*Data for the task*
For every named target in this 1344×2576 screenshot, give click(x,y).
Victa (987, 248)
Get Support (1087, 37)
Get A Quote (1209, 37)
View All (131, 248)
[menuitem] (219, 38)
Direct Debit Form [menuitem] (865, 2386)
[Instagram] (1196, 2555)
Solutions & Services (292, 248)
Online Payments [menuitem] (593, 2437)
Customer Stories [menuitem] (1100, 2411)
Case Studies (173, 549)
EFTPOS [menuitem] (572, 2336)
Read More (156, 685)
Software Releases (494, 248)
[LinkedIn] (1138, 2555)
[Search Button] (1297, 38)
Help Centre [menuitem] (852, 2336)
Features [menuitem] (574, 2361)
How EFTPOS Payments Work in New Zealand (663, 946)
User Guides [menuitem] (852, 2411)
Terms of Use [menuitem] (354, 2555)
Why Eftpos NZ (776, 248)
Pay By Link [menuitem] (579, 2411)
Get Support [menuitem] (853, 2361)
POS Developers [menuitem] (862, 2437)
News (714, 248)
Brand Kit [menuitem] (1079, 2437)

*Directions*
Print exactly and only the lines that start at the line with "EFTPOS [menuitem] (572, 2336)" and run through the end of the listing above.

*Answer space*
EFTPOS [menuitem] (572, 2336)
Read More (156, 685)
Software Releases (494, 248)
[LinkedIn] (1138, 2555)
[Search Button] (1297, 38)
Help Centre [menuitem] (852, 2336)
Features [menuitem] (574, 2361)
How EFTPOS Payments Work in New Zealand (663, 946)
User Guides [menuitem] (852, 2411)
Terms of Use [menuitem] (354, 2555)
Why Eftpos NZ (776, 248)
Pay By Link [menuitem] (579, 2411)
Get Support [menuitem] (853, 2361)
POS Developers [menuitem] (862, 2437)
News (714, 248)
Brand Kit [menuitem] (1079, 2437)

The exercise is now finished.